The posted article misses a lot in this very sad story of one poor country scapegoating another even poorer country. There are two things going on: 1) deportation for undocumented Haitian workers; and 2) citizenship status of people born in the DR but of Haitian descent. On the latter issue, the NY Times states:
The tensions peaked in 2013 when a constitutional court moved to strip the citizenship of children born to Haitian immigrants in the Dominican Republic as far back as 1929. Many of the people affected by the ruling had lived their whole lives in the Dominican Republic and knew nothing of Haiti, not even the language.
An international outcry prompted the government to soften its stance somewhat with a law the next year. It promised citizenship to children whose births were in the nation’s civil registry, and a chance at nationalization for those not formally registered.

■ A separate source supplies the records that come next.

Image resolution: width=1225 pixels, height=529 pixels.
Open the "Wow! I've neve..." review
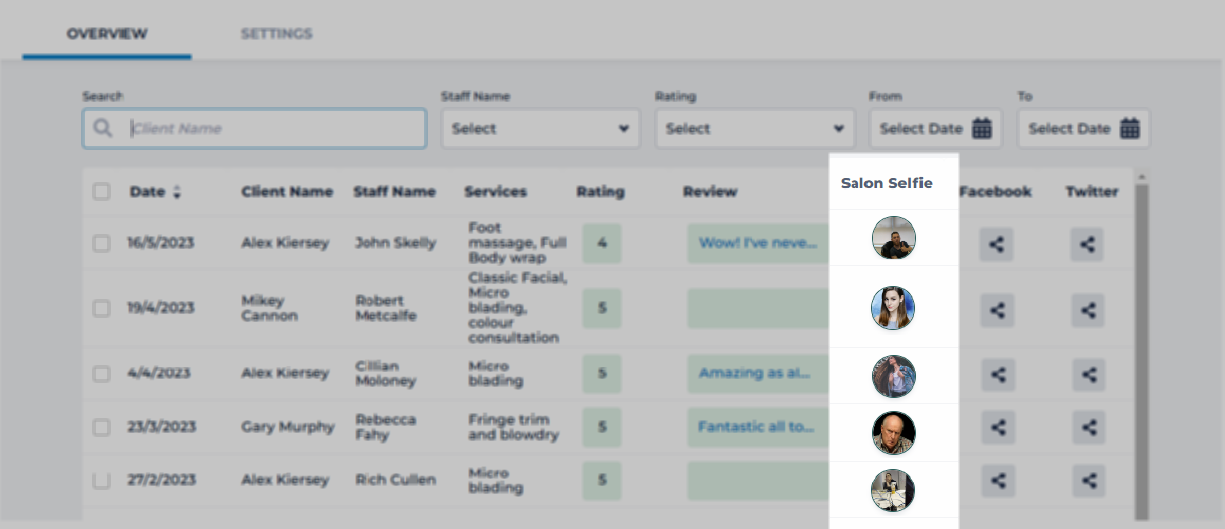point(758,243)
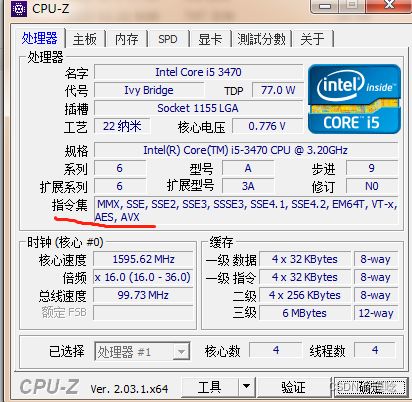Screen dimensions: 412x402
Task: Click the 验证 button
Action: pyautogui.click(x=293, y=387)
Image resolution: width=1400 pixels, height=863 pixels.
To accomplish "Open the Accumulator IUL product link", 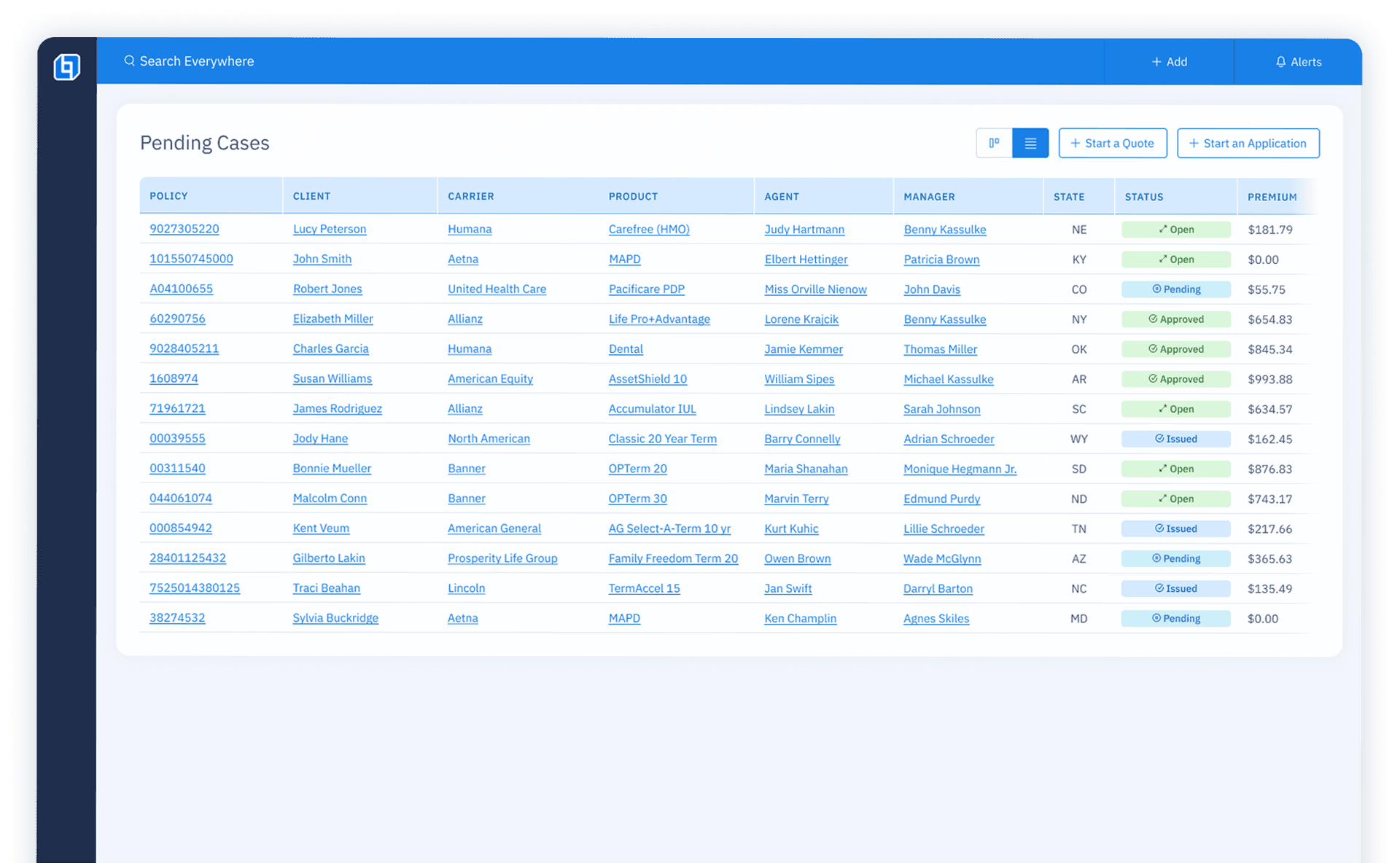I will tap(651, 409).
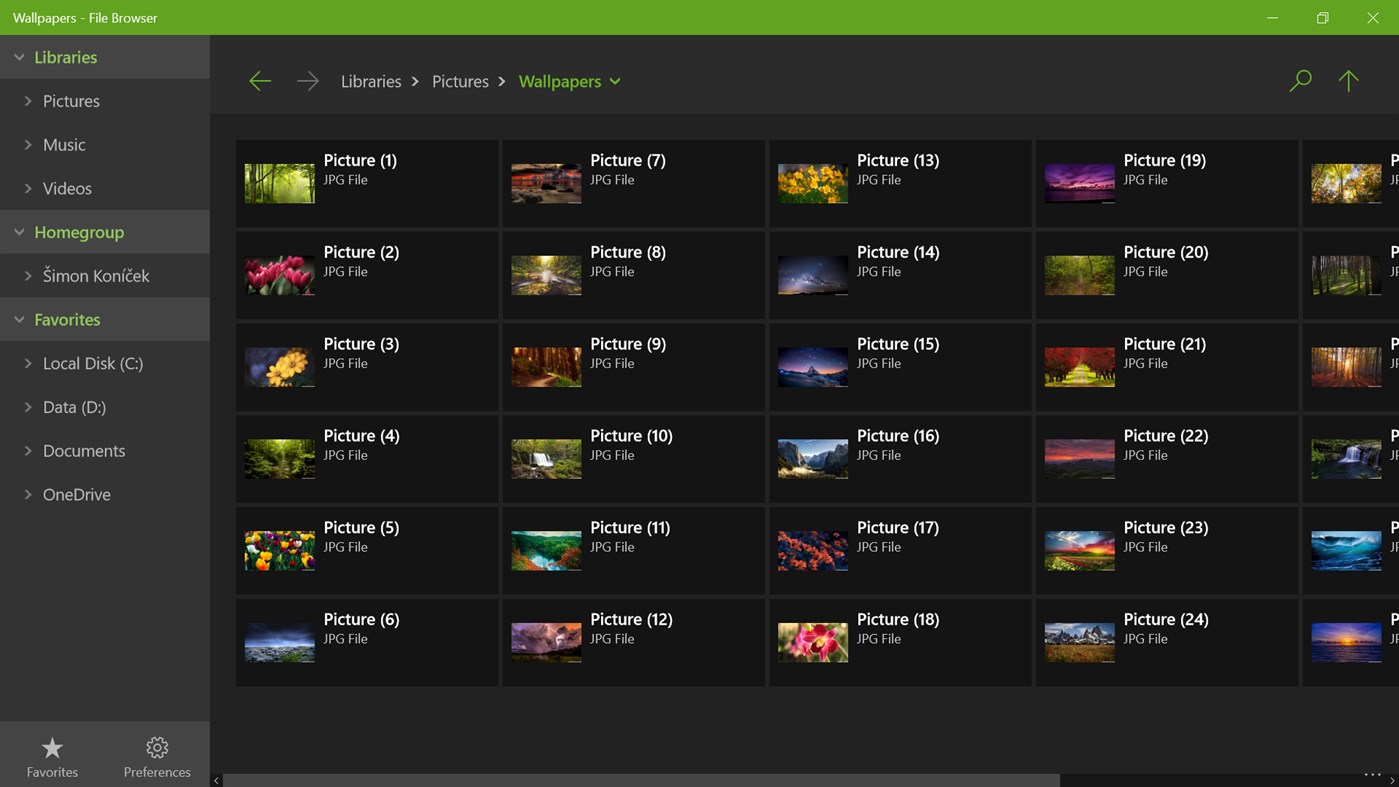Viewport: 1399px width, 787px height.
Task: Go up one folder level using arrow icon
Action: tap(1348, 80)
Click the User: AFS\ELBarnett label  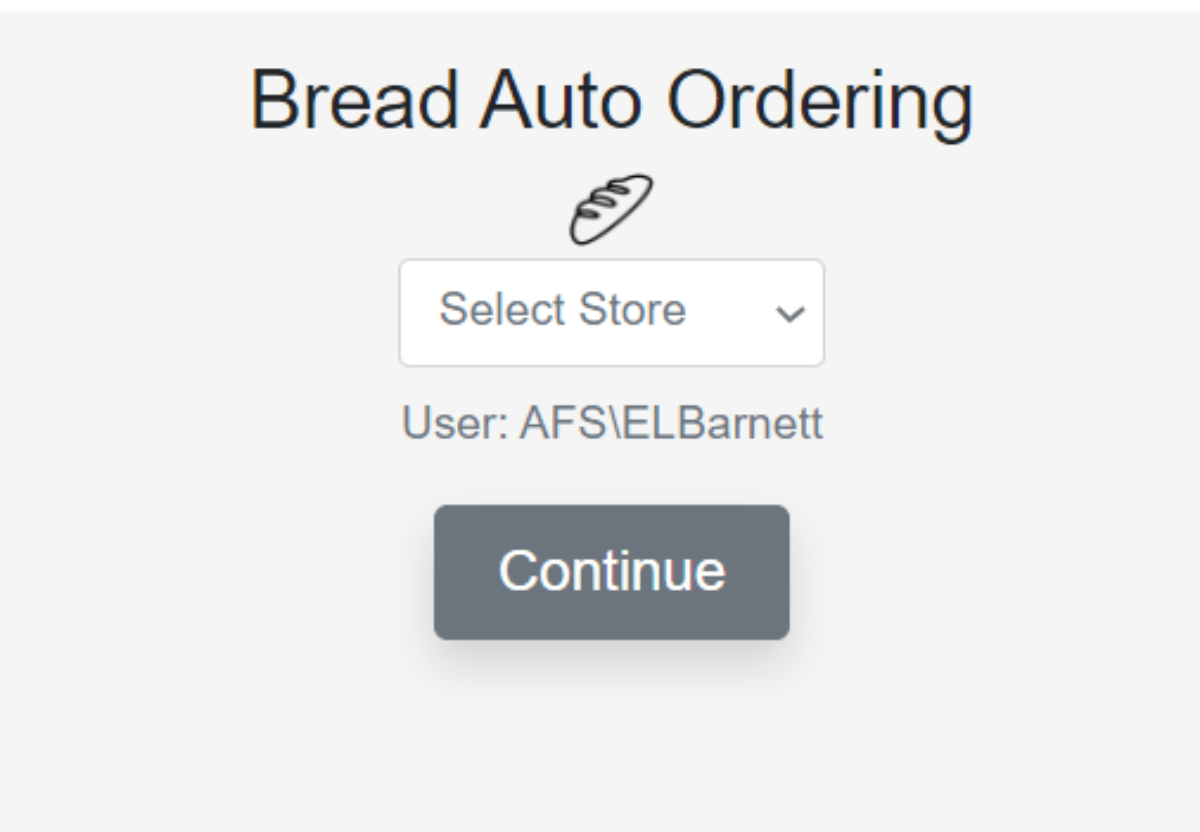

Advocates and international legal bodies said it still fell short. Anything less than full citizenship left these people stateless, belonging neither to their birthplace nor to their family’s homeland, they argued. But that group does not appear to be the target of the deportations, at least not directly.
On the deportation issue:
Hundreds of thousands of migrant workers are facing deportation from the Dominican Republic, the latest in a series of actions by the government that have cast a light on the country’s long-troubled relationship with its Haitian neighbors.
Undocumented workers in the Dominican Republic had until Wednesday to register their presence in the country, in the hope of being allowed to stay.
The government says nearly 240,000 migrant workers born outside the Dominican Republic have started the registration process. But there are an estimated 524,000 foreign-born migrant workers in the country — about 90 percent of whom are Haitian, according to a 2012 survey — leaving a huge population of migrants at risk of deportation.
http://www.nytimes.com/2015/06/17/world ... .html?_r=0
As usual, the Daily Rag (Kos) got the story wrong in an effort to over-dramatize the situation. There are real problems with how the DR is handling this, and the history of the island is complicated, but no one is served with the crappy reporting in the original story.